Saying that “compiler technology” has only made floating point programs 8 times faster is somewhat too much of an apples-to-apples comparison. Sure, if you take the exact same Fortran program and recompile it decades later you may only see an 8x speedup (I’d have guessed 2x or 4x, myself, depending on how much the hardware benefits from vectorized instructions). But if you instead take a more modern program designed to solve the same higher-level problem, you are more likely to see a three order of magnitude speedup. Graph from the SCaLeS Report, Vol. 2, D. Keyes et. al. eds, 2004; it specifically refers to magnetohydrodynamics simulations but it’s pretty typical of a wide class of computational mathematics problems.
An AGI will presumably be able to optimize not only its own source code compilation, but also its own algorithm choices. That process will also eventually hit diminishing returns, but who knows how many orders of magnitude it could get before things plateau? The first AGI is likely to be using a lot of relatively new and suboptimal algorithms almost by definition of “first”.
I was handwaving a bit there, huh? “Some relatively new algorithm(s)” would have been true by definition; everything else needs a bit more justification:
“A lot of relatively new”: whatever makes the difference between problem-specific AI and general unknown-problem-handling AGI is going to be new. The harder these subproblems are (and I’d say they’re likely to be hard), the more difficult new algorithms are going to be required.

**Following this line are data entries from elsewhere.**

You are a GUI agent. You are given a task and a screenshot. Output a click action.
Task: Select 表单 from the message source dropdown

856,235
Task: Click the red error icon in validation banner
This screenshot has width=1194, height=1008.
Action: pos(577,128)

“suboptimal”: just by induction, what percentage of the time do we immediately hit on an optimal algorithm to solve a complicated problem, and do we expect the problems in AGI to be harder or easier than most of this reference class? Even superficially simple problems with exact solutions like sorting have a hundred algorithms whose optimality varies depending on the exact application and hardware. Hard problems with approximate solutions like uncertainty quantification are even worse. The people I know doing state-of-the-art work with Bayesian inverse problems are still mostly using (accelerated variants of) Monte Carlo, despite general agreement with that old quote about how Monte Carlo is the way you solve problems when you don’t yet know the right way to solve them.

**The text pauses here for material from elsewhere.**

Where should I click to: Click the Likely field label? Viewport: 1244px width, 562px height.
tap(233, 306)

Saying that “compiler technology” has only made floating point programs 8 times faster is somewhat too much of an apples-to-apples comparison. Sure, if you take the exact same Fortran program and recompile it decades later you may only see an 8x speedup (I’d have guessed 2x or 4x, myself, depending on how much the hardware benefits from vectorized instructions). But if you instead take a more modern program designed to solve the same higher-level problem, you are more likely to see a three order of magnitude speedup. Graph from the SCaLeS Report, Vol. 2, D. Keyes et. al. eds, 2004; it specifically refers to magnetohydrodynamics simulations but it’s pretty typical of a wide class of computational mathematics problems.
An AGI will presumably be able to optimize not only its own source code compilation, but also its own algorithm choices. That process will also eventually hit diminishing returns, but who knows how many orders of magnitude it could get before things plateau? The first AGI is likely to be using a lot of relatively new and suboptimal algorithms almost by definition of “first”.
Why?
Because optimality isn’t actually required, and humans are bad at perfection.
Yes, but non-perfect doesn’t imply that there is much room for improvement
I was handwaving a bit there, huh? “Some relatively new algorithm(s)” would have been true by definition; everything else needs a bit more justification:
“A lot of relatively new”: whatever makes the difference between problem-specific AI and general unknown-problem-handling AGI is going to be new. The harder these subproblems are (and I’d say they’re likely to be hard), the more difficult new algorithms are going to be required.
“suboptimal”: just by induction, what percentage of the time do we immediately hit on an optimal algorithm to solve a complicated problem, and do we expect the problems in AGI to be harder or easier than most of this reference class? Even superficially simple problems with exact solutions like sorting have a hundred algorithms whose optimality varies depending on the exact application and hardware. Hard problems with approximate solutions like uncertainty quantification are even worse. The people I know doing state-of-the-art work with Bayesian inverse problems are still mostly using (accelerated variants of) Monte Carlo, despite general agreement with that old quote about how Monte Carlo is the way you solve problems when you don’t yet know the right way to solve them.